MAN seeks foreign investors for growth

By The Citizen

The Manufacturers Association of Nigeria (MAN) has called for massive investment in the manufacturing sector to take the sector to the next level.

MAN is set to collaborate with more foreign investors to actualise the dream.

Its President, Dr Frank Jacobs said the expected investment should come from two fronts, adding that the investment will assist local investors to expand their existing businesses through the various policies of the Central Bank of Nigeria (CBN) and Bank of Industry (BoI).

He said MAN is collaborating with foreign investors who will want to take advantage of new government policies and the nation's investment climate to invest in the country, stressing that members of the association are ready to move into new areas of manufacturing through such partnership.

Jacobs said the country is full of business opportunities that investors can tap into to offset the current economic crunch in the country.

He said MAN's experience last year was the most difficult due to the fact that government attention was not properly given to local manufacturers as a result of electioneering activities.

He urged the government to focus on the manufacturing sector this year to improve the nation's economy stressing that members of the association would work with government to boost the real sector/manufacturing and agriculture.

He added that the nation has a lot of unexploited business prospect ranging from solid minerals exploitation to agro-allied and others to tap into, to create employment opportunities for Nigerians.

=-=-=-=-=

- [Task set]
A – Condense the article's paragraph beginning "Its President, Dr Frank Jacobs" into one shorter sentence that keeps its main facts.
B – Rewrite the records, changing "GUI agent" to "screen assistant" and leaving everything else as it is.
The records that follow are unrelated to the article above.

=-=-=-=-=

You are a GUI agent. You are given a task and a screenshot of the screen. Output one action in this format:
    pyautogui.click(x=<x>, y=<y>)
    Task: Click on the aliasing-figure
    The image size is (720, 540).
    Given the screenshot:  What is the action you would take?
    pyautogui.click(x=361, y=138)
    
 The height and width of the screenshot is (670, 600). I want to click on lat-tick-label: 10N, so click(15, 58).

=-=-=-=-=

- [Answers in order]
A – MAN President Dr Frank Jacobs said the investment should come from two fronts and would help local investors expand existing businesses through policies of the Central Bank of Nigeria and the Bank of Industry.

B –
You are a screen assistant. You are given a task and a screenshot of the screen. Output one action in this format:
    pyautogui.click(x=<x>, y=<y>)
    Task: Click on the aliasing-figure
    The image size is (720, 540).
    Given the screenshot:  What is the action you would take?
    pyautogui.click(x=361, y=138)
    
 The height and width of the screenshot is (670, 600). I want to click on lat-tick-label: 10N, so click(15, 58).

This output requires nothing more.